I have customer data for individual periods. For some customers for some periods there are missing values. I would like to impute these values according to the following rule:
If the values for the preceding 2 periods and the following 2 periods exist, replace the missing value with the average of these 4 values. Also, I would like to set an indicator flag that this value has been imputed.
Here is the starting point:
df=pd.DataFrame({'cust_id': [1,1,1,1,1,1,2,2,2,2,2,2],
'period' : [1,2,3,4,5,6,1,2,3,4,5,6],
'volume' : [1,2,NaN,4,5,6,7,NaN,9,Nan,11,Nan]})
In the dataframe above for customer1 there is a missing value for period 3. According to the above rule it can be filled with the average of the 2 values before it and the two values that follow it.

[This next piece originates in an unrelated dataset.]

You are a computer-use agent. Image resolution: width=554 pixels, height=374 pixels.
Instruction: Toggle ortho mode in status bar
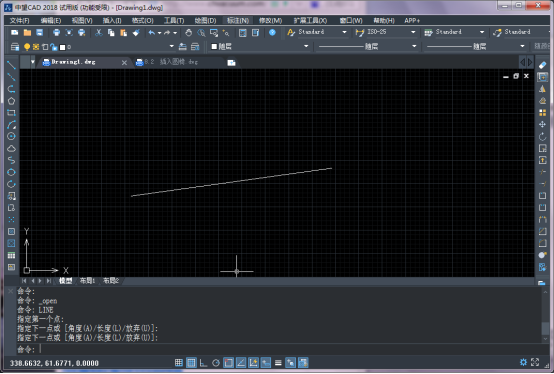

For customer2 this rule won't change anything - there are 3 missing values in his case but there are not enough values on either side of each NaN value to compute the average.
So the end result will be:
df=pd.DataFrame({'cust_id': [1,1,1,1,1,1,2,2,2,2,2,2],
'period' : [1,2,3,4,5,6,1,2,3,4,5,6],
'volume' : [1,2,6,4,5,6,7,NaN,9,Nan,11,Nan],
'imputed' : [0,0,1,0,0,0,0,0,0,0,0,0]})
How to do that?
The following function does what is needed:
def impute_means (df, feat, min_per):
imp_feat = f'imputed_{feat}'
imputed = df.groupby('cust_id')[feat].rolling(5, min_periods = min_per, center = True).mean().droplevel(0)
df[imp_feat] = (imputed.notna() & df[feat].isna()).astype(int)
df[feat] = df[feat].fillna(imputed)
print(f'Imputed {df[imp_feat].sum()} values for {feat}')
The min_periods
parameter sets the minimal number of non null values within the adjacent window. The windows is set to 5 and is centered around the current row.